[Pixel coordinate grounding data]
····················

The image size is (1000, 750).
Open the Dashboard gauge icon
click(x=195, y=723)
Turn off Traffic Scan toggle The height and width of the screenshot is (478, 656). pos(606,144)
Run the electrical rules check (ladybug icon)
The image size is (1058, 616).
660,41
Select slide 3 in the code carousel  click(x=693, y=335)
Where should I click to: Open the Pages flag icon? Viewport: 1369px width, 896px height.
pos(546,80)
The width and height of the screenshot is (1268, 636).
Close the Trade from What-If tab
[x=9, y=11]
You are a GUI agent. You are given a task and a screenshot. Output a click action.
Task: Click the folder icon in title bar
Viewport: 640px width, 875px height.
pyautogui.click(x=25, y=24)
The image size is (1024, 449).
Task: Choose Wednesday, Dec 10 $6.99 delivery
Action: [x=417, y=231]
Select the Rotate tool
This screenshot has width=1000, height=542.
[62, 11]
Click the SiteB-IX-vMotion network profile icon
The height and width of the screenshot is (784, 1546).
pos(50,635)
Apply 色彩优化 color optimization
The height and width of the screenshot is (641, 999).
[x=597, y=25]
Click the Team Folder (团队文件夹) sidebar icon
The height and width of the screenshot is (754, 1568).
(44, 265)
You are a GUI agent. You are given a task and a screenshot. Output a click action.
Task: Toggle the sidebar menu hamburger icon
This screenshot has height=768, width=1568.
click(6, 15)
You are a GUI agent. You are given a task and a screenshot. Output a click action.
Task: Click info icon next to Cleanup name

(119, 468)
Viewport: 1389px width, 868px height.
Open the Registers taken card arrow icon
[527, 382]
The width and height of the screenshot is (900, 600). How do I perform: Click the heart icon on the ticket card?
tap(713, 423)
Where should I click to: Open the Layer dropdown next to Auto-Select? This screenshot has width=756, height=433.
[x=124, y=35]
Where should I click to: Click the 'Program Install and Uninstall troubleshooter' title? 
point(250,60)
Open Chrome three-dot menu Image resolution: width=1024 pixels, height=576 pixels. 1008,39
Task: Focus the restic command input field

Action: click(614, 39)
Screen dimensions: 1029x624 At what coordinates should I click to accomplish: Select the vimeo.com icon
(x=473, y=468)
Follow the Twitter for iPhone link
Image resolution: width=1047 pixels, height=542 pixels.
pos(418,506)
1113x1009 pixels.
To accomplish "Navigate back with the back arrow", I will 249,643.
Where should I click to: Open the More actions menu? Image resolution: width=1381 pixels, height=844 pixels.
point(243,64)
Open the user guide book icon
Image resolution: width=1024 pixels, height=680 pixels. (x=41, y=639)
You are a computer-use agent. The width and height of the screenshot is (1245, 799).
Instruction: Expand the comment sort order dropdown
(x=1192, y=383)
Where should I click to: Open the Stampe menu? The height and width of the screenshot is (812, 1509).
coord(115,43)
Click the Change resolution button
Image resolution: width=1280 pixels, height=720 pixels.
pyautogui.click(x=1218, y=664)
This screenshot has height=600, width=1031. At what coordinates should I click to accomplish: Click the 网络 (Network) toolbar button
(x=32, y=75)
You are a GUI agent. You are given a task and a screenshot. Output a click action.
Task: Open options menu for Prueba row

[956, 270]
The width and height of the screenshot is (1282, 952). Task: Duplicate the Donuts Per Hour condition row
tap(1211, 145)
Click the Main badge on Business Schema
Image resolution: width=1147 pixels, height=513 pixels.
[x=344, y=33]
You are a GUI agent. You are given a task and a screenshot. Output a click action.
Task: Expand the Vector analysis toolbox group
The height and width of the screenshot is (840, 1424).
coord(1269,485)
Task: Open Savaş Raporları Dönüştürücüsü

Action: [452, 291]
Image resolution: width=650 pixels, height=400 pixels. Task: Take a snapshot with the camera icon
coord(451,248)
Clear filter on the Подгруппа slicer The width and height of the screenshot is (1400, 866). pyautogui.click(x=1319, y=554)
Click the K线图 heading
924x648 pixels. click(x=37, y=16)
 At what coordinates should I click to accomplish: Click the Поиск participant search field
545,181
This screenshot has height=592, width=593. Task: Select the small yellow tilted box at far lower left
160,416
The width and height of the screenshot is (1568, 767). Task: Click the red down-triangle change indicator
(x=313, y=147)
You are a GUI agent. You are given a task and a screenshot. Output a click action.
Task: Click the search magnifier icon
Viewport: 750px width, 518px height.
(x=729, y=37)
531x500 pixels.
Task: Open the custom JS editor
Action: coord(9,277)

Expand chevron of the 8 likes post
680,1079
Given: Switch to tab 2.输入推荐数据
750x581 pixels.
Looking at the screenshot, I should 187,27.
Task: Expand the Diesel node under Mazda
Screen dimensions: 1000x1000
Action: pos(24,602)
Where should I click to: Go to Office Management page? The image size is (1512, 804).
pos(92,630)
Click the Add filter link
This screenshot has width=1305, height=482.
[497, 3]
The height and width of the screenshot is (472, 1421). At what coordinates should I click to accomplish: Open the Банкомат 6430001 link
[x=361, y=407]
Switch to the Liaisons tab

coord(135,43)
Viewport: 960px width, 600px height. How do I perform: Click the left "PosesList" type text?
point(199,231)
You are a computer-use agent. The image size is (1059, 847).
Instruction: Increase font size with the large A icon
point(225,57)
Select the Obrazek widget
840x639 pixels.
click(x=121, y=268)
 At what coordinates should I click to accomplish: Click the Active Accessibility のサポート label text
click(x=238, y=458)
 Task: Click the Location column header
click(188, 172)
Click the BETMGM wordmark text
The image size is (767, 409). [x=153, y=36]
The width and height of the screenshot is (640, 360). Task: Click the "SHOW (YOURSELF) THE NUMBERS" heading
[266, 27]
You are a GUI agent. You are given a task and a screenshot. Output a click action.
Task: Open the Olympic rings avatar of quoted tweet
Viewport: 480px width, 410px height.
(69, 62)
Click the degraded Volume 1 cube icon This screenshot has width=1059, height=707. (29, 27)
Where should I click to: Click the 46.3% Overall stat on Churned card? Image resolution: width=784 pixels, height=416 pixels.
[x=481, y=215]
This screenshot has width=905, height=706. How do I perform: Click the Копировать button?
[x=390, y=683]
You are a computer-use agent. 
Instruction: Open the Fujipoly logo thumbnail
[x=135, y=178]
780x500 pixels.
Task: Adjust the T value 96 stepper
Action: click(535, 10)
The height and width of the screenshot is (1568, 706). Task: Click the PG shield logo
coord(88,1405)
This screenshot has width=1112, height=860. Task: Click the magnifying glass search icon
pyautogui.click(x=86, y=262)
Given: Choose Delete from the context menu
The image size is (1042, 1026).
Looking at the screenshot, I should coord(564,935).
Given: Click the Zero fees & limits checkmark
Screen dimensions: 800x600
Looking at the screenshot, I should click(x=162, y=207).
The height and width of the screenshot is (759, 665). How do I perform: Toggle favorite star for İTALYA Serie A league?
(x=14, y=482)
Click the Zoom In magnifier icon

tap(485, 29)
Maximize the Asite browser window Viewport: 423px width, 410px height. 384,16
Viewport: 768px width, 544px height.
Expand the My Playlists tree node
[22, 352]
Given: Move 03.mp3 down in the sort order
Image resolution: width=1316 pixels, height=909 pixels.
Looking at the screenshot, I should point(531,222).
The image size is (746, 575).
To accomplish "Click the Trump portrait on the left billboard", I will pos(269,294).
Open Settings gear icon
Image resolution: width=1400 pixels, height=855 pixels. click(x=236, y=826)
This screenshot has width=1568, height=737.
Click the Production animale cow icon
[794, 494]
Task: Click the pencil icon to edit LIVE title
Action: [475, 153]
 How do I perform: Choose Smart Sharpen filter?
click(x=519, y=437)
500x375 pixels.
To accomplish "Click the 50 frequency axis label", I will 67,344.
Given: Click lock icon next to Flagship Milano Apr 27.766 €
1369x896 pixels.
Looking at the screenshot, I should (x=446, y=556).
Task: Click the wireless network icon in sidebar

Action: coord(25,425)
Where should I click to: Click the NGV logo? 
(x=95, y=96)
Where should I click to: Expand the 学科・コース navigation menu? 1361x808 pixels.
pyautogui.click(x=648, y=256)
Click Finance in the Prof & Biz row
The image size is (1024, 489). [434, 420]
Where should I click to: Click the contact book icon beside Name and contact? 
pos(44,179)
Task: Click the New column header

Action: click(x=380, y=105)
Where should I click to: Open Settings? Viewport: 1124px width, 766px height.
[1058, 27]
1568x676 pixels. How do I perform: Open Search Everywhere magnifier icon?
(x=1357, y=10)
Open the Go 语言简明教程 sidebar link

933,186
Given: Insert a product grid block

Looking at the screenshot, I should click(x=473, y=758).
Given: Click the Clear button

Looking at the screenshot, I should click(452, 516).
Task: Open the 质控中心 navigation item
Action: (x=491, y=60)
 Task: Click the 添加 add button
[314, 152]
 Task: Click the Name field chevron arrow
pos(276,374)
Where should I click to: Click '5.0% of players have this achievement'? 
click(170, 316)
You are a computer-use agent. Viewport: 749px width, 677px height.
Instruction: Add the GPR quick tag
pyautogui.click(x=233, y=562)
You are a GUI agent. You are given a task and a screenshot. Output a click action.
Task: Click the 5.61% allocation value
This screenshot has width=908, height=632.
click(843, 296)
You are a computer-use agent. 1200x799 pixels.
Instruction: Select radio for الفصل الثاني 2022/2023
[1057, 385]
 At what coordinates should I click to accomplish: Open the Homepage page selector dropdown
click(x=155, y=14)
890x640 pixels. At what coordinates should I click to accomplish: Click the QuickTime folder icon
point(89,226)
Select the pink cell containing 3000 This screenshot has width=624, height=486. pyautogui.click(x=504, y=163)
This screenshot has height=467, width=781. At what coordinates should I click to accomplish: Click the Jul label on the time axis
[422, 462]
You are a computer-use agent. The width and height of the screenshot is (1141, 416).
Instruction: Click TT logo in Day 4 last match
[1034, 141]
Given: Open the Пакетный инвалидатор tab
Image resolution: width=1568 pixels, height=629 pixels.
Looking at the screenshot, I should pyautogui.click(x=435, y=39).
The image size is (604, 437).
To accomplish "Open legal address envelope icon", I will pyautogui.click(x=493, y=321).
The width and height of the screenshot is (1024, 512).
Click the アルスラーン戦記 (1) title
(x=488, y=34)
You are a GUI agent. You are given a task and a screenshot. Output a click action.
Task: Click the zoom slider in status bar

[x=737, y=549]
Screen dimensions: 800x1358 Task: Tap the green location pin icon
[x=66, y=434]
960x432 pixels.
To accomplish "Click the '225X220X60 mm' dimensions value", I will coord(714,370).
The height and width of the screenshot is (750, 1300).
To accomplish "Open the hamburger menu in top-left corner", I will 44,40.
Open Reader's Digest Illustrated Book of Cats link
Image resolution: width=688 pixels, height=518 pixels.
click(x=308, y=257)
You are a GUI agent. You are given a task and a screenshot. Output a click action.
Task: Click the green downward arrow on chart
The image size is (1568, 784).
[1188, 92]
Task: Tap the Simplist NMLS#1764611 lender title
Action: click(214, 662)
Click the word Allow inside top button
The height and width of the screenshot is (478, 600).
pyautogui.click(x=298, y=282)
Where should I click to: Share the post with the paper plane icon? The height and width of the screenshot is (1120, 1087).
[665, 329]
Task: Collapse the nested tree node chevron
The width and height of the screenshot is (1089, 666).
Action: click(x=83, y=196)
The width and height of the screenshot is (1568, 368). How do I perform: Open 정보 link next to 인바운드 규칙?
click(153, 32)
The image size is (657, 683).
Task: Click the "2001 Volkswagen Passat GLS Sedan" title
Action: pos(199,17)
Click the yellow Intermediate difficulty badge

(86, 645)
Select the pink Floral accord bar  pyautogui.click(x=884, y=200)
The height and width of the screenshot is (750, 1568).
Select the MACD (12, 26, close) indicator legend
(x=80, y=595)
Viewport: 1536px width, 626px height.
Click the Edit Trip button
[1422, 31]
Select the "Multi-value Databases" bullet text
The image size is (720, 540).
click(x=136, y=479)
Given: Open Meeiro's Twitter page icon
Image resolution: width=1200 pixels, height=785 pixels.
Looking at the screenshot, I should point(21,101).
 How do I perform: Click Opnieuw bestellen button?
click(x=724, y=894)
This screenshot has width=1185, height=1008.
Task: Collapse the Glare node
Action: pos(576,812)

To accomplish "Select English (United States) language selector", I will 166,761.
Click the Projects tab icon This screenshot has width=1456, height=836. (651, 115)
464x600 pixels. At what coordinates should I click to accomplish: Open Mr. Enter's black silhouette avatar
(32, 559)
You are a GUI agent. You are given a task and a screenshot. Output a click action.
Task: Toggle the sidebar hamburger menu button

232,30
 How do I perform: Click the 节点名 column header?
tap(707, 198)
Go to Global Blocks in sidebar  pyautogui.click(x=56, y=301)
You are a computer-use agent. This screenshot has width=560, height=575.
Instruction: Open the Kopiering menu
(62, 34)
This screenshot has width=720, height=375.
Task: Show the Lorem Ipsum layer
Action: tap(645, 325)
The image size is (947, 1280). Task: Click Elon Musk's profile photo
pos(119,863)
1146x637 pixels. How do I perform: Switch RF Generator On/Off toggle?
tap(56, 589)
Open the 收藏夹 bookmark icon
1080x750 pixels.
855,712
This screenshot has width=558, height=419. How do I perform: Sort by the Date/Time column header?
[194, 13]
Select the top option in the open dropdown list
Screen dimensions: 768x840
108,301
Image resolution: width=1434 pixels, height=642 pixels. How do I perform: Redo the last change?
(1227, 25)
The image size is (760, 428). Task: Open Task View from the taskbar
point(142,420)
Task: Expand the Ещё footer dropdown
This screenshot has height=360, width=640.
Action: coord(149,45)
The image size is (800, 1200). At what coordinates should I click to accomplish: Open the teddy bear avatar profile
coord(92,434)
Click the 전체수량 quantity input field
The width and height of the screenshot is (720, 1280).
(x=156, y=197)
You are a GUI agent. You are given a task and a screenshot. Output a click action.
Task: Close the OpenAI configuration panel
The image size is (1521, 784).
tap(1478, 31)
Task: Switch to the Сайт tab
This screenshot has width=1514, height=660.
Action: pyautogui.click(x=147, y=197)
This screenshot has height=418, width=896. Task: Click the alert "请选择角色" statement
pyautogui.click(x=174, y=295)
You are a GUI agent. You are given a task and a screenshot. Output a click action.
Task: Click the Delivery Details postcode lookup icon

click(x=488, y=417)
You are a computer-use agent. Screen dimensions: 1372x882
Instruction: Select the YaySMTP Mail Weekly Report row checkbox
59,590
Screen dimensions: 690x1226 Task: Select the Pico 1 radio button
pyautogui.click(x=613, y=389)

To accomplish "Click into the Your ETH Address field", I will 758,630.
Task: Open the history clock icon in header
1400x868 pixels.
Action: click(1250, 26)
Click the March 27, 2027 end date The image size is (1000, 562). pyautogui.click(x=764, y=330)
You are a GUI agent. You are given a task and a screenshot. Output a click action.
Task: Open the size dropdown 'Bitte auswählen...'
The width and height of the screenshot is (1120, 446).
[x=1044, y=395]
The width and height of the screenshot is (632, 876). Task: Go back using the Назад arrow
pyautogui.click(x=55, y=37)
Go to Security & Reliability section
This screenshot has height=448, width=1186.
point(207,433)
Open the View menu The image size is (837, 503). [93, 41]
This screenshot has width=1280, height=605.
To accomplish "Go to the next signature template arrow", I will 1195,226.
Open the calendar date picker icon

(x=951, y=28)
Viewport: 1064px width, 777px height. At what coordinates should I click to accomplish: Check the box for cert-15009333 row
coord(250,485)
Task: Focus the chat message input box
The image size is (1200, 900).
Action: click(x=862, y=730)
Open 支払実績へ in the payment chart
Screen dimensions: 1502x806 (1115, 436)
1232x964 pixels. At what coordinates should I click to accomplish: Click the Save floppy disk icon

····················

Work instructions —
Each line that includes the word "Twitter" counts once; report how many such lines the entries have, and nothing else.

Task result —
2